*WHAT THE TASK ASKS*
Please return each of the entries below exactly as they appear.

*GIVEN INFORMATION*
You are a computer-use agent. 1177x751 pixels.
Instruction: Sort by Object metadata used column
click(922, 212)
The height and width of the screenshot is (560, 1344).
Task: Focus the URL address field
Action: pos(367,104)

*EXERCISE RESPONSE*
You are a computer-use agent. 1177x751 pixels.
Instruction: Sort by Object metadata used column
click(922, 212)
The height and width of the screenshot is (560, 1344).
Task: Focus the URL address field
Action: pos(367,104)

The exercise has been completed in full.